Friday, December 07, 2007

Religion Does Not Require Freedom

Mitt Romney came to Texas yesterday to give his much anticipated speech on his religious views. He really did not have much to say about Mormonism, as he instead focused on embracing America's tradition of civil religion. High on patriotism and suffused with a certain kind of moralism, American civil religion was designed from the beginning to be general enough theologically to include Christian and deist -- and ultimately any other theist in the broadest sense of the word. Yet, even America's most conservative Christians have long convinced themselves that its generic language was somehow meaningful in a religious sense, and so they would be highly hypocritical were they now to criticize Mr. Romney for praising and claiming it.

Even so, one of the most widely noted statements and key points made during the speech should be regarded as erroneous by Christians who understand either their Bibles or their heritage. That Christian leaders who have been widely quoted in response to the speech seem not to have noted the mistake -- which is profound in its implications -- perhaps speaks volumes about the quality of current Christian leaders and their ability to think critically about their own faith.

Mr. Romney declared:

Freedom requires religion just as religion requires freedom. Freedom opens the windows of the soul so that man can discover his most profound beliefs and commune with God. Freedom and religion endure together, or perish alone.
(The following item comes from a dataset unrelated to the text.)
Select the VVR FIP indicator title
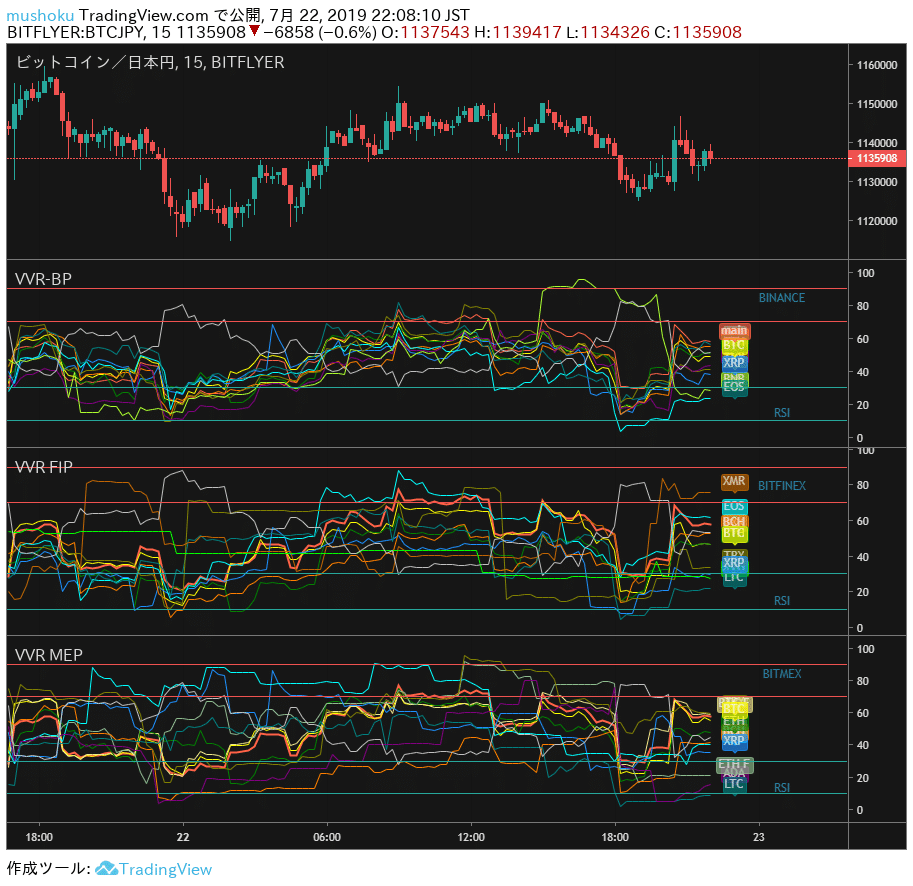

American evangelicals, whose weekly worship all too frequently nowadays consists of singing sappy and repetitious choruses followed by sermons providing 6 steps to a happy life or some sort of similar insipidness, perhaps require reminding that they claim to worship a Savior who was executed by a civil government. Eleven of his twelve original disciples met somewhat similar ends. The author of most of the New Testament epistles was also executed by the Roman government. Does such an encroachment on the freedom of Jesus and the disciples represent a closed window that restricted His and their ability to "discover his most profound beliefs and commune with God?" In addition, through much of the last 2000 years, Christianity has survived -- and even thrived -- at times and in places that were most inhospitable to its existence. American Christians used to read classics such as Foxe's Book of Martyrs or The Life of David Brainerd and revel in the courage of their forebears. That they now are more likely to read books about how believing in God helped someone achieve personal success partly explains the lack of notice of Mr. Romney's comments.

It is generally true that what makes one a good Christian will also make him or her a good citizen -- and, thus, likely to contribute to exercise freedom in civicly responsible ways. Christians should also be thankful -- both to God and to the state -- when government acknowledges and protects the fundamental right of freedom of religion. That being said, religion without freedom does not perish. Christianity -- at least the healthy variety of it -- has never depended on the protection of the state. It only requires the transforming power of the Gospel.

Christians used to know this. That we have largely forgotten explains much of what is wrong with the religious right.

1 Comments:

Blogger Mary Beth said...

Good article.

Also, Althouse has an article pointing out (among other things) that the other part of the statement, that freedom requires religion, is also untrue.